2015 is the year I made the choice to go full-time in soloprenuership after several years of working towards it. And in giving up the steady paycheck, the benefits, the boundaries & policies set forth from someone else, I found myself in a scarcity mindset without realizing it. I took on more clients and projects than I could handle (MANY of them who were NOT the right fit for me) for fear I’d lose out on money or opportunities that could be my “big break” and wind up broke and ruin our family’s financial integrity. I amassed a huge network for fear of not having friends and not being “known” in the community. I joined every group, board, and committee for fear I’d be seen as “lazy” or not involved enough. I overscheduled workouts and overly planned meals for fear I’d look sloppy and unhealthy and not “feel” or “look” my best for all my commitments. I didn’t speak up for my own worth for fear I’d piss off the wrong person and never get a gig again. I said yes to the small-fry opportunities thinking they’d “add up” to the big one I denied myself because I was scared I’d totally fail.
I stopped doing a lot of non-work related things that made me happy and fulfilled because they weren’t “important” or “money-makers” for my business or community status.
I bought crap I didn’t need to satisfy the ego’s “you gotta keep up” rationalization.

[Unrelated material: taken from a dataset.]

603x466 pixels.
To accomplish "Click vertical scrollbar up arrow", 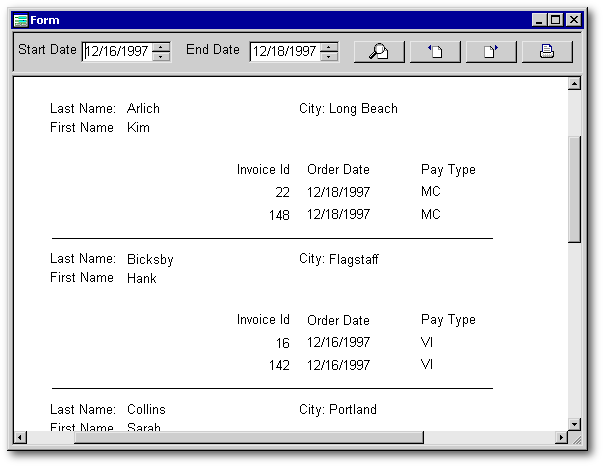I will coord(574,83).
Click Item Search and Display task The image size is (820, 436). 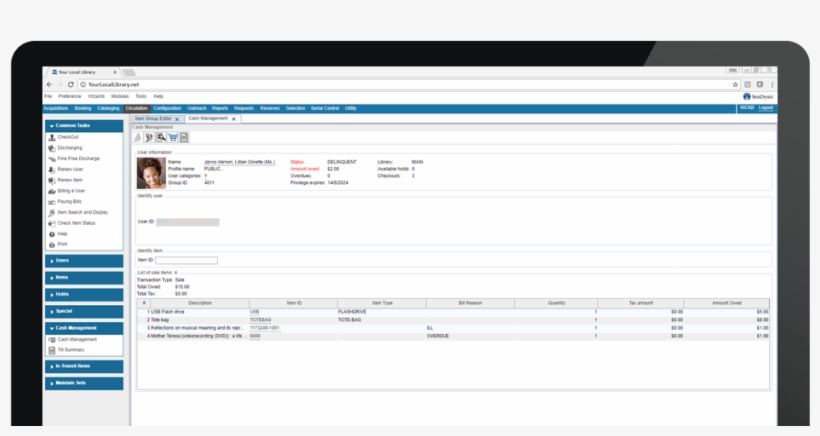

I said “yes” to a lot of work-travel opportunities to feed that ego with how “cool” and “important” I must be.
I didn’t allow myself to be happy and excited in the moments that were 100% meant for me for fear of waiting for the “other shoe to drop” and ruin it.
And we all know what happened.
After years of living in this scarcity mindset, I burned the hell out. Big time.
And as the dust settled and the clarity returned, the excited, joyful, hopeful part of myself finally climbed above the ego. I felt like Dorothy in front of the Wizard:
I had everything I needed. And I had it all along.
I just needed to get into some crappy situations with the flying monkeys to realize it.
(And, okay, maybe I DID need a killer pair of shoes.)
So, cheers to Abundance, “You.” To knowing Your ideal clients and work projects are out there, and they’re looking for You, too.
That You have “enough.” In fact, You have “more than enough.”
That money, hugs, coffee, Oreos, experiences, and the right people will flow to You if you let them.
That focus and clarity are not ‘achieved’ in pushing, doing, and taking on MORE… they’re found in moments you give 100% of Your time & attention to the things You know You’re ‘made’ for and find joy.
That Your gut, your friends, your family, the Universe, the Big Guy, etc., are really trying to help YOU out and want to see You succeed. That You’re truly built for something special and fantastic.
That ease, comfort, and stability are myths when You accept Your path… YET rest, quiet, and the occasional pause, sans-guilt or justification, are absolutely necessary to keep You going.
That, well… it may not be pretty, but You’re going to get through it – and You don’t have to alone. So enjoy the rainbows and the friends, new and old, along the way.
I hope you all find you’ve got everything you need for 2019, too. And if not, I’ve got plenty to share.